“I demand my students' full attention”
Specialist in quantum mechanics and materials, Professor Nicola Marzari has been named best teacher in the Materials Science and Engineering section.
Nicola Marzari is so crazy about quantum mechanics that he has it for breakfast. On a shelf in his office sit two packages of coffee called “Quantum ESPRESSO,” which he found by chance at a store in Chicago. Marzari bought it because that’s also the name of a software program for quantum materials simulations that he worked on. This open-source program was developed as part of a global initiative, and Marzari is proud of his contribution. He is a staunch advocate of knowledge sharing and plays an active role in a variety of initiatives to make materials science-related tools and research available online. “We are funded by public money, so it’s important that we make our knowledge available to the general public,” he says.
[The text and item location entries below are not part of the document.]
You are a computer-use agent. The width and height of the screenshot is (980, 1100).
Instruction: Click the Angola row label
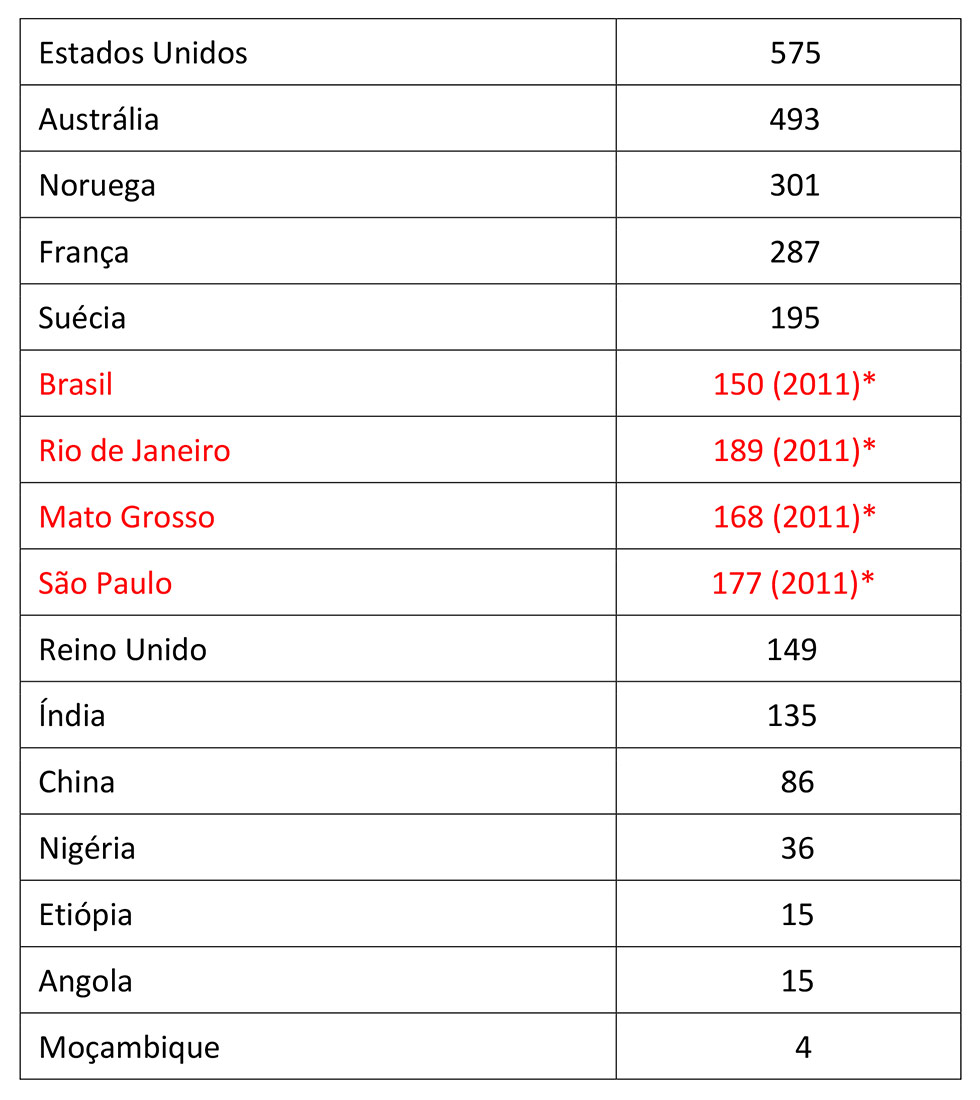point(85,980)
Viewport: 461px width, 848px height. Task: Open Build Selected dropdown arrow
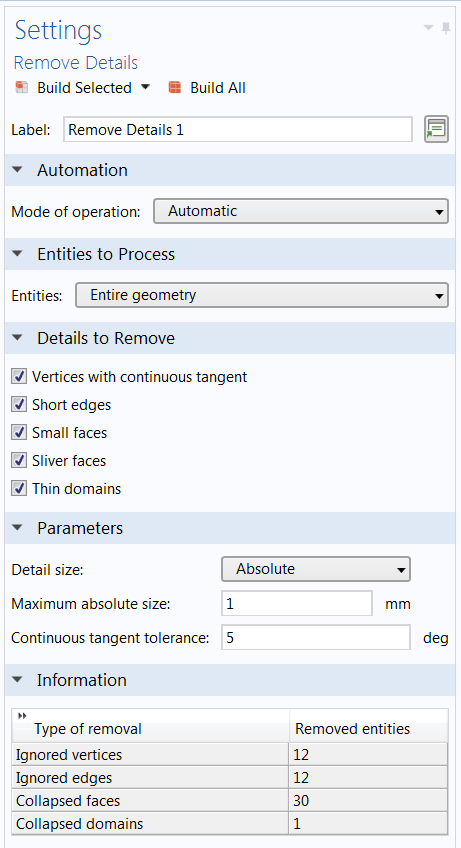point(145,87)
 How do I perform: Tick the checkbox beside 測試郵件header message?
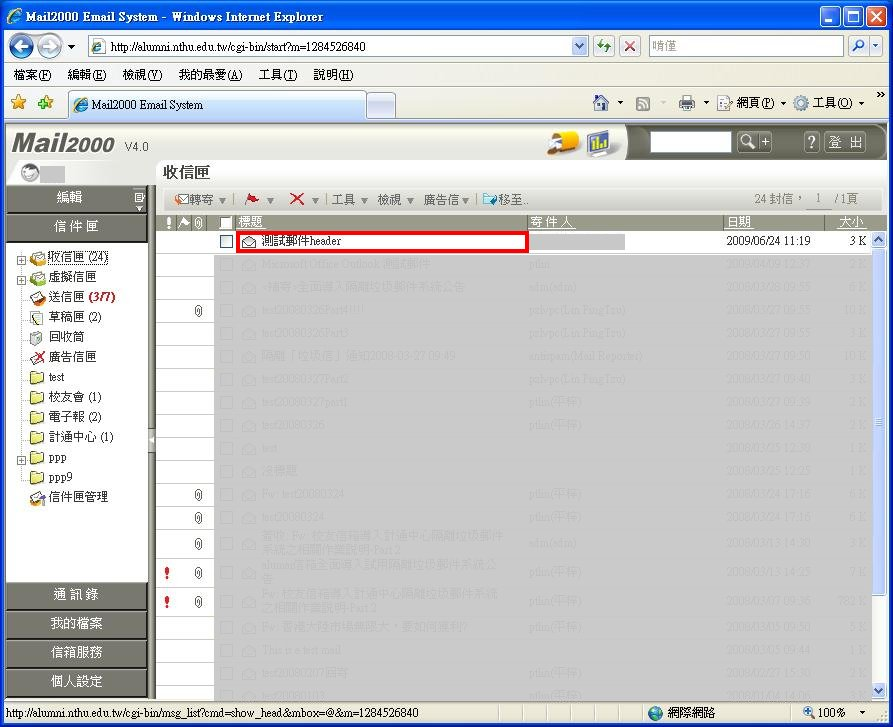(x=226, y=241)
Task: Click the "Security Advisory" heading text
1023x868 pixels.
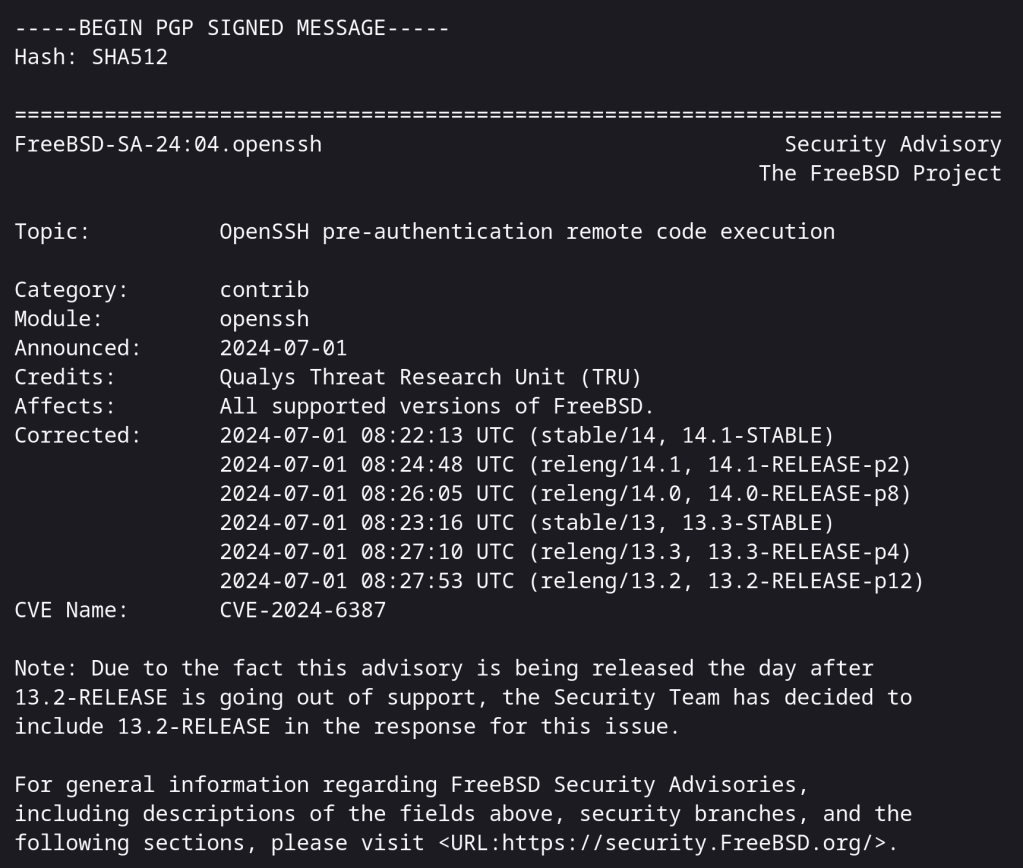Action: pos(892,144)
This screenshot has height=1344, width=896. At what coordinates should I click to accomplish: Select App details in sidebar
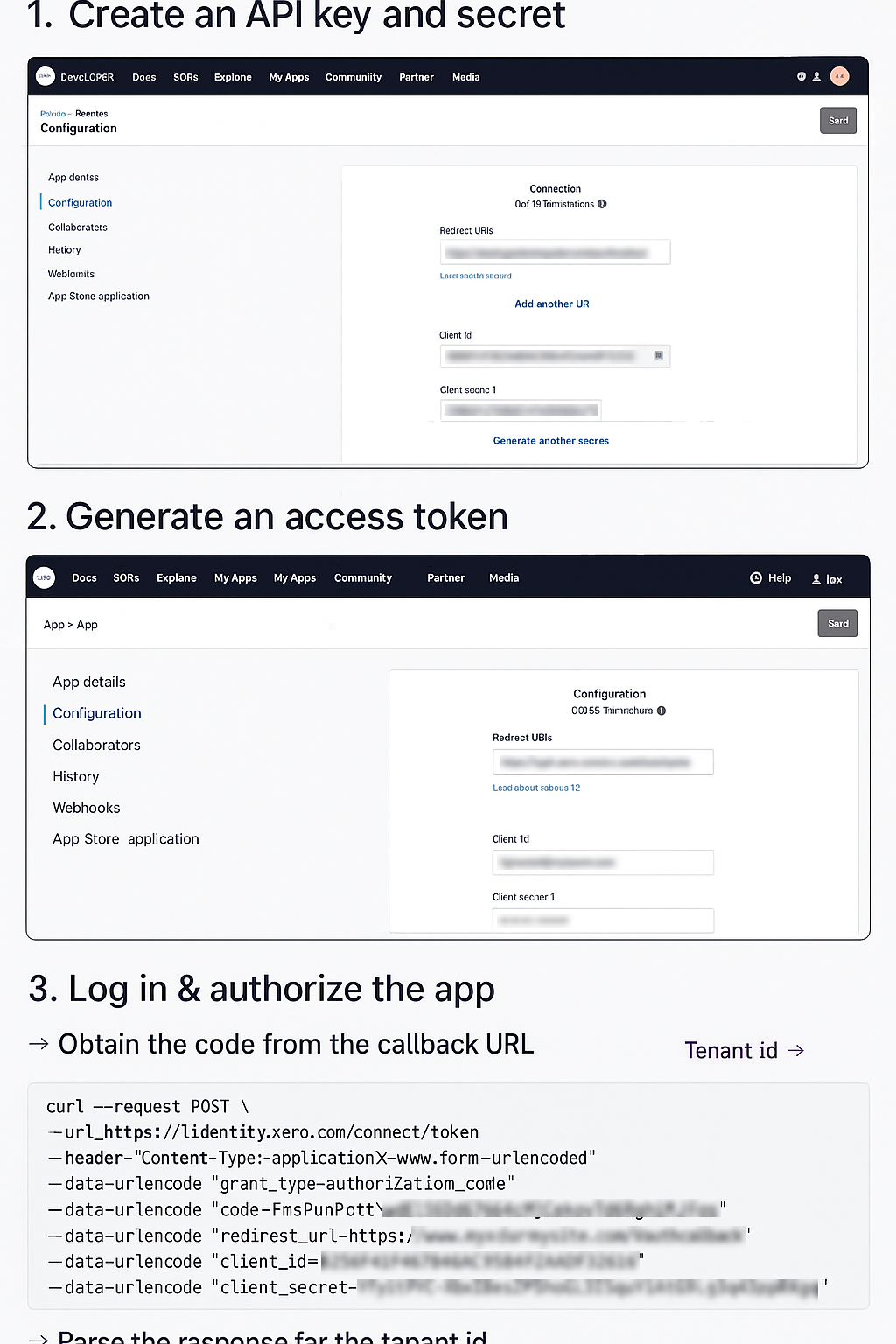[x=89, y=682]
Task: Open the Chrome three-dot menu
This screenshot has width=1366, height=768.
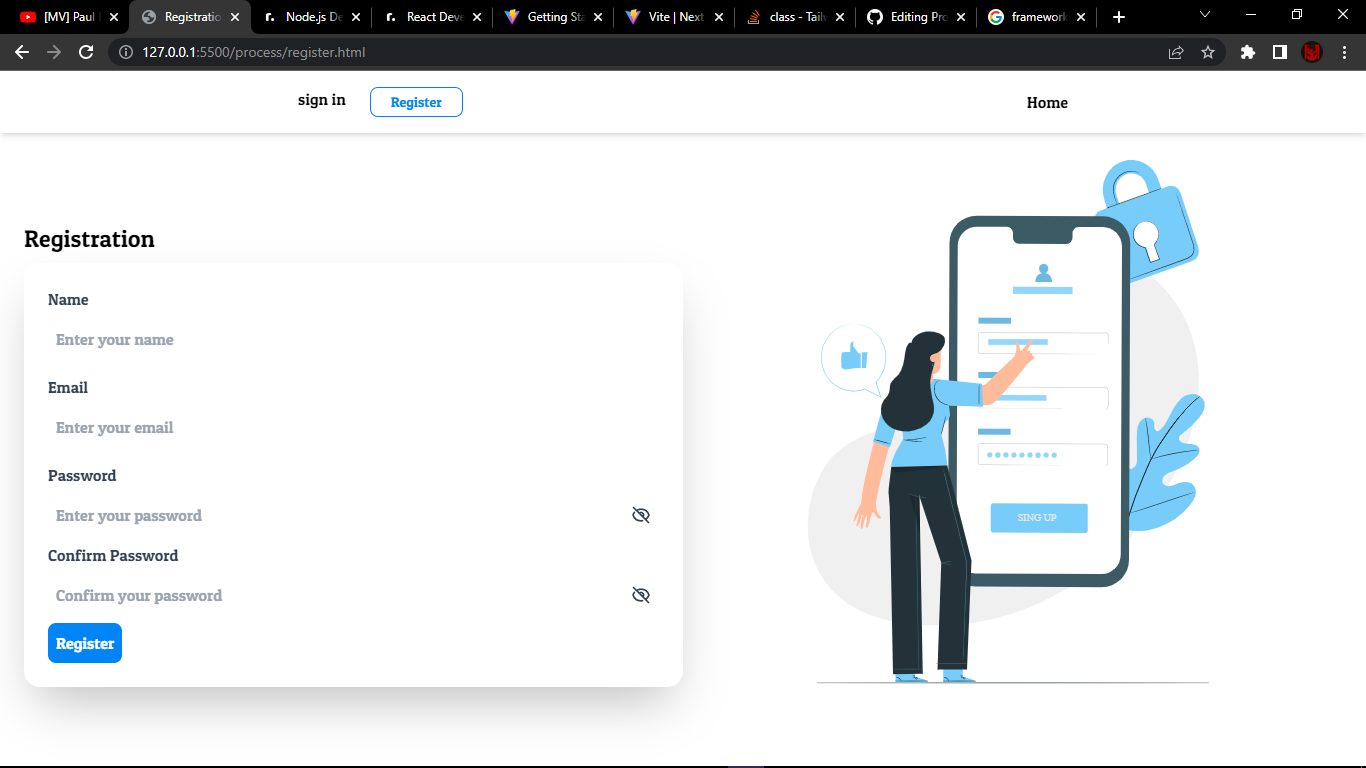Action: tap(1344, 52)
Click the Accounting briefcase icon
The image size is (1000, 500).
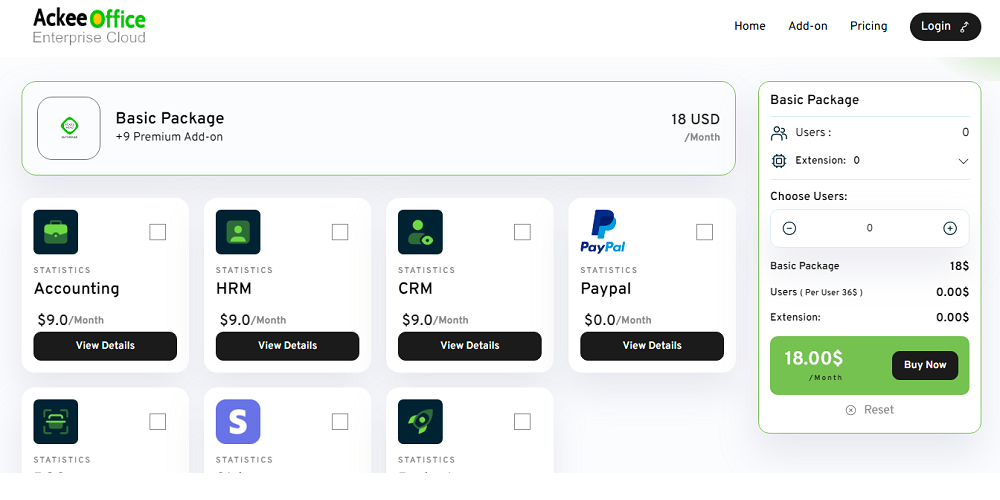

This year, Professor Marzari has been named best teacher in the Materials Science and Engineering section. But he hopes to teach his students about much more than the fundamentals of quantum mechanics. “Today we don’t retain as much information as we used to. When we want to know something, we just look it up on Google. But if we want to develop our critical thinking skills, we have to dig deeper and question the world around us,” he says. In fact, the reason Marzari chose a career in physics is because of its extremely broad scope. His passion for this field led him to some of the world’s most prestigious universities. After completing a PhD at Cambridge, he worked as a researcher at Princeton and taught at MIT and Oxford. He is also a firm believer in promoting equal opportunity and spent a year at Addis Ababa University. A considerable amount of his time is spent supporting measures to extend the benefits of modern technology to developing nations. “When you live in a place with frequent power outages, it changes your way of teaching.”
Professor Marzari joined EPFL six years ago and today teaches two Master’s classes. The first is on the fundamentals of solid-state materials, where he nevertheless takes on a broader perspective. “For instance, to explain how materials work I’ll draw a parallel with the fundamental laws of nature.” And the second – also attended by PhD students – involves using online computer simulations to apply the theory learned in class.
One thing Professor Marzari does not tolerate is students using their smartphones, laptops or tablets during his lectures. He keeps an eagle eye out for such infractions and interrupts his lecture if he catches one. “I demand my students’ full attention so they don’t lose track of what I’m saying. I try to simplify the concepts as much as possible and get straight to the point. If a student doesn’t understand something, that’s my problem.” He gives an oral exam in his fundamentals class in order to make 100% sure that his students have mastered the material. “It’s hard to fake it when you’re talking to your professor face to face.” In his applied theory class, students have to complete four assignments to show that they have understood the thought processes and software programs. Marzari also heads Switzerland’s MARVEL research center, which uses advanced simulation software to develop new materials. Marzari is acutely aware that human intelligence coupled with computing power can achieve wonders – and he strives to incorporate that notion into his classes.